Phillip Messersmith
BioengineeringMaterials Science and EngineeringPhillip Messersmith is a Professor of Bioengineering and Materials Science & Engineering. He earned his BS from the University of Illinois at Urbana and his MS from Clemson University. He earned his PhD in Materials Science & Engineering at the University of Illinois at Urbana.
Spark Award Project
The Messersmith lab focuses on applying structure-property relationships in biological materials to healthcare technology. His current projects include molecular mechanochemical studies of biological wet adhesives, the design of biomimetic wet adhesive polymers and polymer composites, the control of biointerfacial phenomena in nanosystems and in antifouling surface coatings, and the development of novel biomaterials for regenerative medicine.
Phillip Messersmith’s Story
With no known cause and no cure, inflammatory bowel disease (IBD) disrupts the lives of more than six million people. Anti-inflammatory drugs treat the damaged tissue lining the intestine, but the condition flares again about half of the time. Up to a third of people with IBD have surgery to remove part of the GI tract, and many need continued treatment that can triple health care costs.
A combination of two insights – one inspired by mussels’ ability to adhere to rocks – has led Phillip Messersmith to a novel strategy and possibly a potential treatment for IBD.

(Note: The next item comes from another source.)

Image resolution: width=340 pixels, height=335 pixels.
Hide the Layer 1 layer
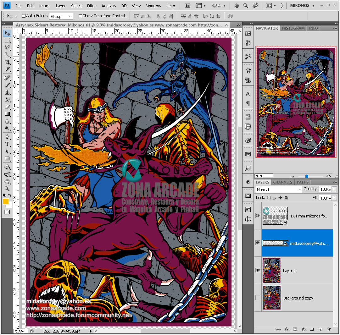pos(258,270)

Messersmith, a professor of bioengineering and materials science and engineering, is developing a way to deliver a drug to damaged tissue in the intestines and assure the drug will stick to the damaged sites to promote healing.

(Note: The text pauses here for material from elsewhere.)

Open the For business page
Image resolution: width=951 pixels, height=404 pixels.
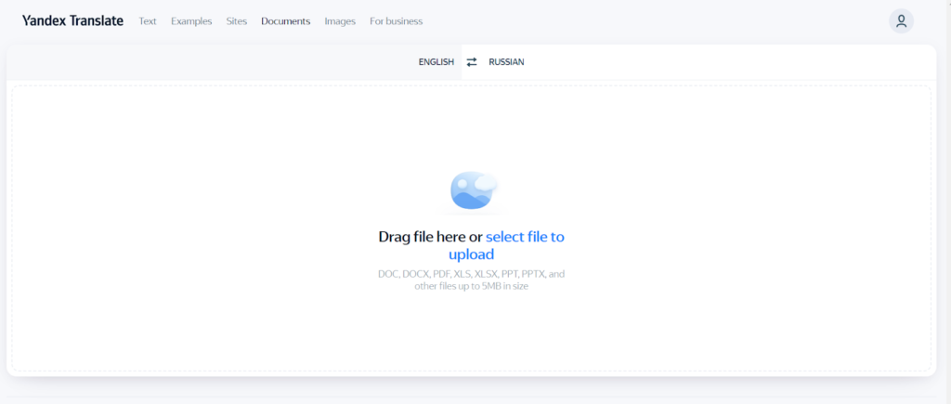point(396,21)
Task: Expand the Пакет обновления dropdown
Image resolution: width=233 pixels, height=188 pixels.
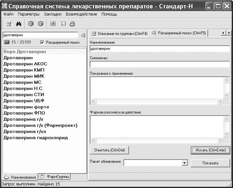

He describes the inspiration and the research supported by his Bakar Fellows Program Spark Award to demonstrate the promise of the regenerative strategy.
Q) What enables mussels to attach so tightly to rocks and how does your research exploit that ability?
A) Mussels are famous for adhering to pretty much anything, using specialized proteins to glue themselves to rocks along the coast, but also to wood, to whales and other organisms. My lab has studied the adhesion properties of mussel glue proteins for 25 years trying to learn how these proteins work as glues.
A component of that protein, an amino acid called L-dopa, is found in mussels in high concentration. We have spent a lot of time distilling what’s important about L-dopa in relation to adhesion. The materials we develop don’t mimic the mussel protein, but they are inspired by it – they are inspired by nature.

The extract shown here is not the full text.